Task details:
Down to the last line below, write out every line exactly, starting with the one that contains "Image resolution: width=1100" and leaving out the pictures.
****************
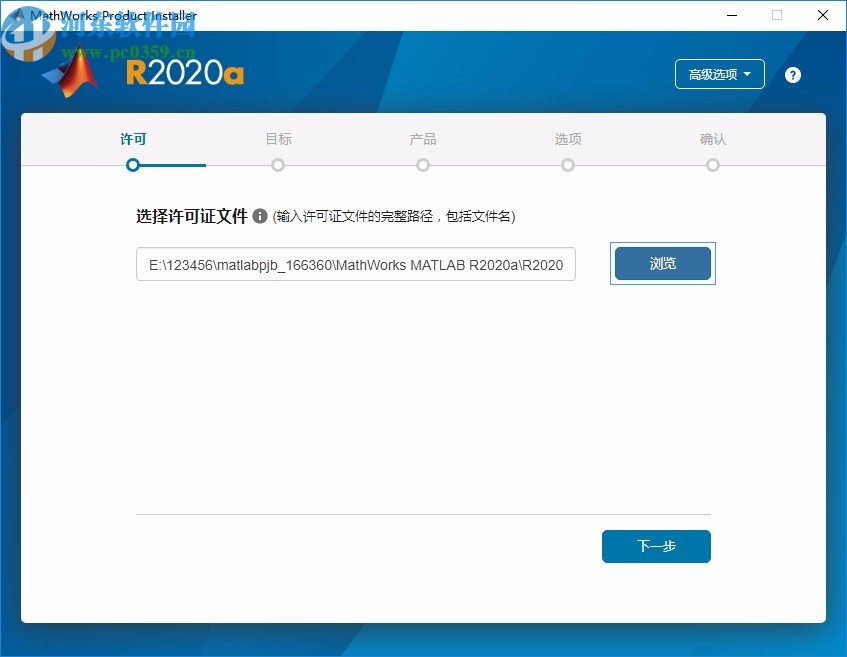Click inside the license file path field
Image resolution: width=847 pixels, height=657 pixels.
355,264
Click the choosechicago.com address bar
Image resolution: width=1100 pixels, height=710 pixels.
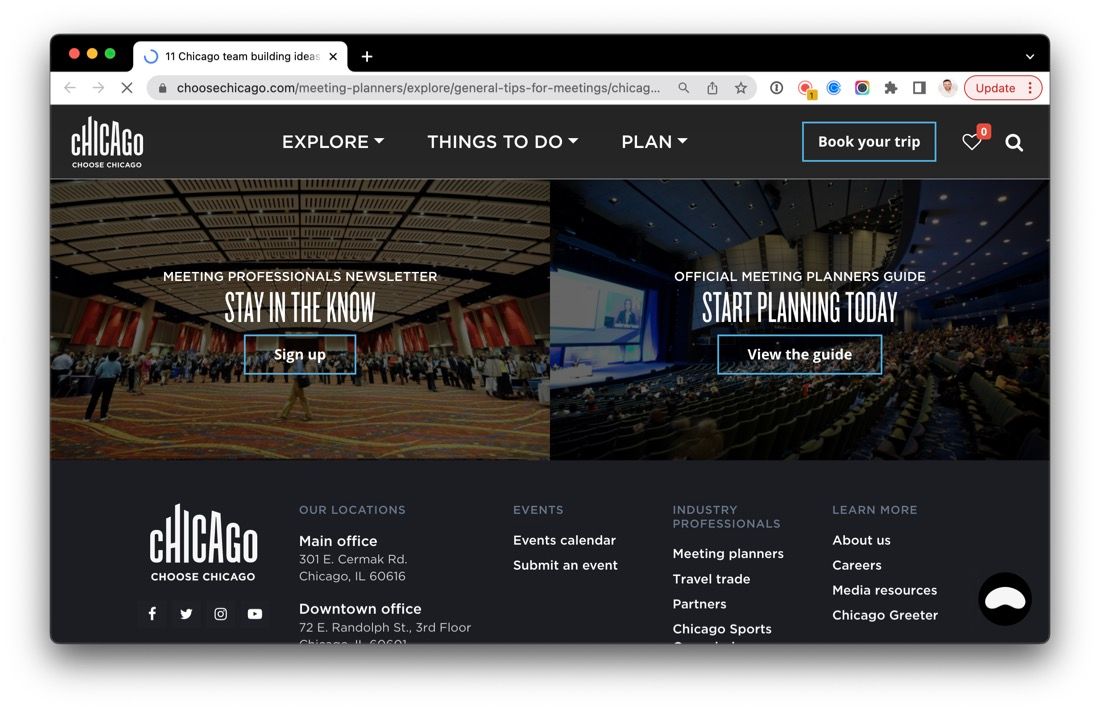click(x=417, y=88)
****************
Exercise result:
Image resolution: width=1100 pixels, height=710 pixels.
click(x=417, y=88)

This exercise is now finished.